引用文
┄┄┄┄┄┄┄┄┄┄
残念ながら現在、視覚障害者に対するラオス政府の社会福祉支援は皆無であり、また教育面でも視覚障害者がITを学ぶ機会はほとんどありません。シンサイさんは、指導者に視覚障害当事者が少ないためにニーズの把握が難しい、とラオスが抱える問題を分析。パソコン音声ソフトJAWSプログラムの説明では、このプログラムが視覚障害者の情報バリアフリーに寄与すること、パソコンが使えるようになれば視覚障害者の人々の就労への機会も改善されることを力説しました。

シンサイさんの生徒であるジョットさんとケオ君も、IT習得のその経験を仲間の視覚障害者に話し始めました。
「コンピューターを習う前は、村でマッサージ師として働いていました。パソコンを勉強しないかと今回IT教室に誘ってもらったのですが、初めはコンピューターがどんな形をしているのかも分かりませんでした。」
┄┄┄┄┄┄┄┄┄┄
提供データ
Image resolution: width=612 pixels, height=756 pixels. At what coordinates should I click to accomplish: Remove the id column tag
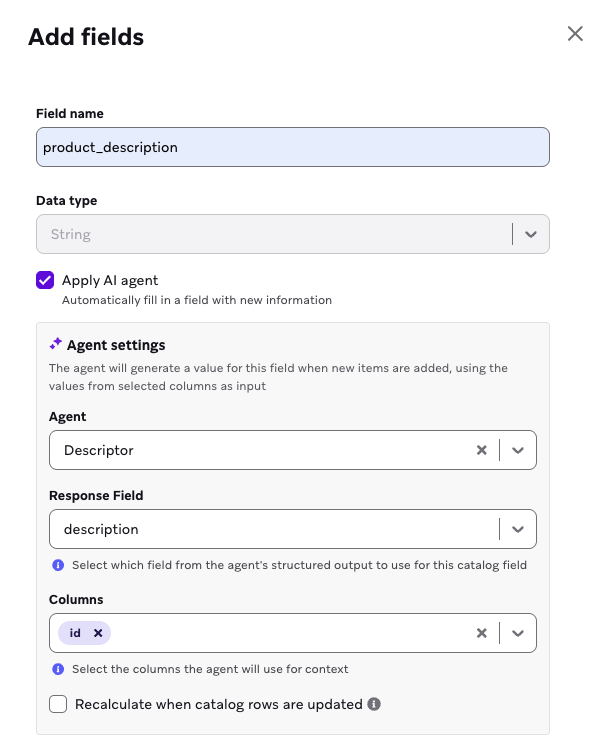[x=98, y=633]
┄┄┄┄┄┄┄┄┄┄
演習課題
a) 引用文では、シンサイさんはラオスでニーズの把握が難しい理由を何だと分析していますか。
b) 引用文のうち、「残念ながら現在、視覚障害者に」から「のかも分かりませんでした。」」までを一字一句違えずに書き写してください。

課題の解答
a) 指導者に視覚障害当事者が少ないことです。

b)
残念ながら現在、視覚障害者に対するラオス政府の社会福祉支援は皆無であり、また教育面でも視覚障害者がITを学ぶ機会はほとんどありません。シンサイさんは、指導者に視覚障害当事者が少ないためにニーズの把握が難しい、とラオスが抱える問題を分析。パソコン音声ソフトJAWSプログラムの説明では、このプログラムが視覚障害者の情報バリアフリーに寄与すること、パソコンが使えるようになれば視覚障害者の人々の就労への機会も改善されることを力説しました。

シンサイさんの生徒であるジョットさんとケオ君も、IT習得のその経験を仲間の視覚障害者に話し始めました。
「コンピューターを習う前は、村でマッサージ師として働いていました。パソコンを勉強しないかと今回IT教室に誘ってもらったのですが、初めはコンピューターがどんな形をしているのかも分かりませんでした。」